Background: Surgical transfusion has an outsized impact on hospital-based transfusion services, leading to blood product waste and unnecessary costs. The objective of this study was to design and implement a streamlined, reliable process for perioperative blood issue ordering and delivery to reduce waste.
Study design and methods: To address the high rates of surgical blood issue requests and red blood cell (RBC) unit waste at a large academic medical center, a failure modes and effects analysis was used to systematically examine perioperative blood management practices. Based on identified failure modes (e.g., miscommunication, knowledge gaps), a multi-component action plan was devised involving process changes, education, electronic clinical decision support, audit, and feedback. Changes in RBC unit issue requests, returns, waste, labor, and cost were measured pre- and post-intervention.

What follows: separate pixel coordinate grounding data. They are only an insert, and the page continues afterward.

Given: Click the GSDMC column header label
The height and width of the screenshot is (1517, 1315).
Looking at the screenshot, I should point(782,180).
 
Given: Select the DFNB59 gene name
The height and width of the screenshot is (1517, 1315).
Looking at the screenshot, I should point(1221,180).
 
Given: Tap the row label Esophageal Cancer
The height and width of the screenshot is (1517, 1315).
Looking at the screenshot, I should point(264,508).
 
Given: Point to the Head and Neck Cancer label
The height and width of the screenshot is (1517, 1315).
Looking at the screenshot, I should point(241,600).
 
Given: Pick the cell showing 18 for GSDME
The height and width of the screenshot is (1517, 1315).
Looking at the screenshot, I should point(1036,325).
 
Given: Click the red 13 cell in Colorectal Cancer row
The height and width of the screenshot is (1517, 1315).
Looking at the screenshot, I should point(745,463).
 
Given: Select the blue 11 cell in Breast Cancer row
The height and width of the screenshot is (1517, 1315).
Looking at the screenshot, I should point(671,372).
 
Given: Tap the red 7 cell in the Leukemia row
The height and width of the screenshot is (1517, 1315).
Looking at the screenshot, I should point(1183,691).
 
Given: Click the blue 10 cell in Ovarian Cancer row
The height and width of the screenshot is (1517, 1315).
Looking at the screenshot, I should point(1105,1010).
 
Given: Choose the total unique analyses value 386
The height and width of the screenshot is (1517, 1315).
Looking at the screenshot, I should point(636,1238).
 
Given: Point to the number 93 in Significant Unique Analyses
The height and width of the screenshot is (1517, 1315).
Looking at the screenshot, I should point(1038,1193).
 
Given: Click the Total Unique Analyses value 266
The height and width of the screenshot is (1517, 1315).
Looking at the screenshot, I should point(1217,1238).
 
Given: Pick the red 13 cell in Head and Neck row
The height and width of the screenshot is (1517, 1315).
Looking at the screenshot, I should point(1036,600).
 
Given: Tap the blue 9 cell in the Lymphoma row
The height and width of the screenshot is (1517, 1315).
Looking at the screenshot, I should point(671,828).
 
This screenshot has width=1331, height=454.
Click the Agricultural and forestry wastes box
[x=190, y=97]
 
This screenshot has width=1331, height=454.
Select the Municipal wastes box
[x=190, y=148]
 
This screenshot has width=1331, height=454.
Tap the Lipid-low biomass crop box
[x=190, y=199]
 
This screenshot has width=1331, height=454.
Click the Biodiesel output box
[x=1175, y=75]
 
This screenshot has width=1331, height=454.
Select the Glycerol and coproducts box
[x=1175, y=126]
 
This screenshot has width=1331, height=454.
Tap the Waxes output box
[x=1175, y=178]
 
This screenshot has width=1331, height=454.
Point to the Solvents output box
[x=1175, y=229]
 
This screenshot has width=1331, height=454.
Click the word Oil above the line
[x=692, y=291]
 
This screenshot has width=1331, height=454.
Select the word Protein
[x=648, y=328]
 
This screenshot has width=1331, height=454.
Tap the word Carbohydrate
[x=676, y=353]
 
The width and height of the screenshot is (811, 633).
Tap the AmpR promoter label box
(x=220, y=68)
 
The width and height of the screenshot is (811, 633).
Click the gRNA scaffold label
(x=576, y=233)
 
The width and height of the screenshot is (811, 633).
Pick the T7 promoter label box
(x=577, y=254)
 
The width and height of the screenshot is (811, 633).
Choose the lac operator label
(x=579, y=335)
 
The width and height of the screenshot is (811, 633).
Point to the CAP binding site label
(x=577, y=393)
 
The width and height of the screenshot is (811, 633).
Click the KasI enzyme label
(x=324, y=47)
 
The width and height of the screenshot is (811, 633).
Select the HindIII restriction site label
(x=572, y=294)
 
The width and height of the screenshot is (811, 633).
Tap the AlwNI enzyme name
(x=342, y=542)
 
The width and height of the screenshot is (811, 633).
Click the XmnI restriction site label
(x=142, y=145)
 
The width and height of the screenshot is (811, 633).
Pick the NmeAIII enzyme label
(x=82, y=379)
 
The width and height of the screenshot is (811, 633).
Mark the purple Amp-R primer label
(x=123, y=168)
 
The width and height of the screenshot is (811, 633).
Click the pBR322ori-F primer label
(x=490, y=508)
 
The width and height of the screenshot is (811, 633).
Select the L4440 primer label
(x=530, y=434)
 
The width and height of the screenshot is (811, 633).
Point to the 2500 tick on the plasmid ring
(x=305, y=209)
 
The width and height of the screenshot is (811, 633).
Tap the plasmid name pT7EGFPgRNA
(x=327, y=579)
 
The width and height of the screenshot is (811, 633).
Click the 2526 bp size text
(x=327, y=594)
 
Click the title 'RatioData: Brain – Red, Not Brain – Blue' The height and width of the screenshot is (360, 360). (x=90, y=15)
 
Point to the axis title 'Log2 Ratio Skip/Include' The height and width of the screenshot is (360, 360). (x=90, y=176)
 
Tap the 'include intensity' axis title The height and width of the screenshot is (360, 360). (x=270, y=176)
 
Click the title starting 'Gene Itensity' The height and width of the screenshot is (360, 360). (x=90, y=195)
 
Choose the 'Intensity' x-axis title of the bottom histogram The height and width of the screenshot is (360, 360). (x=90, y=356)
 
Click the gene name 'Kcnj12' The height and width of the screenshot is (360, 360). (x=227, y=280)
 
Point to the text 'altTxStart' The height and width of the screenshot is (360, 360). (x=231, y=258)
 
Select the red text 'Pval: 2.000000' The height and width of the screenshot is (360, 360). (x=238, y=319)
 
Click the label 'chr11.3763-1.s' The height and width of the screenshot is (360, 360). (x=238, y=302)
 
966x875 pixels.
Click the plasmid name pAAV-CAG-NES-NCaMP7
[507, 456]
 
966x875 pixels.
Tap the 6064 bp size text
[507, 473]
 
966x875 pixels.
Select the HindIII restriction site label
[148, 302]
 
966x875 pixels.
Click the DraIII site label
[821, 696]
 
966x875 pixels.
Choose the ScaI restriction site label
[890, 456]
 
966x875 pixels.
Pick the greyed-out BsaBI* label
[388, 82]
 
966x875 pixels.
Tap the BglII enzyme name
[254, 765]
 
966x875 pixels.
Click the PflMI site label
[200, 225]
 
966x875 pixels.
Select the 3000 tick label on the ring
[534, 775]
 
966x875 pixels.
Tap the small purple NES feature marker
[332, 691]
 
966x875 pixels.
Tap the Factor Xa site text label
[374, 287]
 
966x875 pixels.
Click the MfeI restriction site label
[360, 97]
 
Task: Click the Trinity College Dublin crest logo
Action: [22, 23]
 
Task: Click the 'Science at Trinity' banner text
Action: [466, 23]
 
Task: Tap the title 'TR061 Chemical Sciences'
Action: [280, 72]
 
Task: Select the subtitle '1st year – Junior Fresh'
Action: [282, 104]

Results: The number of perioperative RBC unit issue requests decreased from 358 per month (SD 24) pre-intervention to 282 per month (SD 16) post-intervention (p < .001), resulting in an estimated savings of 8.9 h per month in blood bank staff labor. The issue-to-transfusion ratio decreased from 2.7 to 2.1 (p < .001). Perioperative RBC unit waste decreased from 4.5% of units issued pre-intervention to 0.8% of units issued post-intervention (p < .001), saving an estimated $148,543 in RBC unit acquisition costs and $546,093 in overhead costs per year.
Discussion: Our intervention, designed based on a structured failure modes analysis, achieved sustained reductions in perioperative RBC unit issue orders, returns, and waste, with associated benefits for blood conservation and transfusion program costs.
Keywords: blood conservation; perioperative blood management; surgical transfusion practice.